There is thus this completely decisive property of complexity, that there exists a critical size below which the process of synthesis is degererative, but above which the phenomenon of synthesis, if properly arranged, can become explosive, in other words, where syntheses of automata can proceed in such a manner that each automaton will produce other automata which are more complex and of higher potentialities than itself. (Theory of Self-reproducing Automata)

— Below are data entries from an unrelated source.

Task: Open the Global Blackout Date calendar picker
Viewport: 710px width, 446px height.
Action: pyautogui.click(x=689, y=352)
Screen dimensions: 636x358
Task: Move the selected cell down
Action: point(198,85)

If von Neumann is right, there are two possibilities:
- The scientific community is below the barrier, and we don’t have anything to worry about, because we’ll never create a self-improving AI in the first place.
- We’re above the barrier — but this means we have a working model of self-improving AI: it’s us.
And that means that when we do build a self-improving AI, it will look a lot like the scientific community — but run faster. To state the opposite, you’d have to argue that there was a form of intelligence that was possible (a) to run on a computer, (b) as a program initially written by humans, that (c) could not be simulated by any conceiveable arrangement of intelligent humans running however fast. (I trust I don’t have to point out that the scientific community can simulate a Turing Machine …)
The scientific community in some sense isn’t composed of people, but of ideas. The humans under different circumstances could just as well have been knights errant, or seafaring traders, or hunters and gatherers. AIs will be composed entirely of human ideas, and everything they ever think of will be traceable back to us in direct line of memetic descent.
Now I will readily admit that if, in the fullness of time and Moore’s Law, someone built a brain consisting of 100,000 high-end human equivalents, all running 100 times faster than biological humans and connected by appropriate communications networks and other infrastructure, and put the whole business into the head of a robot, I’d call that a hyperhuman intellect. But it won’t understand anything, in principle, that those humans couldn’t have understood given enough centuries.
In some sense, the point is moot: No individual can understand all that the scientific community knows, anyway. What happens in the future was always going to be more and more fantastic, and understandable only in broad, vague generalities by current-day humans. With AIs it may happen faster, but it will follow the same track.
Take the graph of knowledge and capabilities as they would have increased in a purely human future. Adding AIs, you get exactly the same line — you just change the dates on the x-axis.
There is one proviso: a future in which we understand AI could well be different from one in which we don’t understand it. It seems possible that the knowledge of how to build a formal, mechanical system that nevertheless exhibits common sense, could revolutionize the effectiveness of our corporate and political structures (which currently have about as much common sense as a lazoon) — whether we built physical robots or not.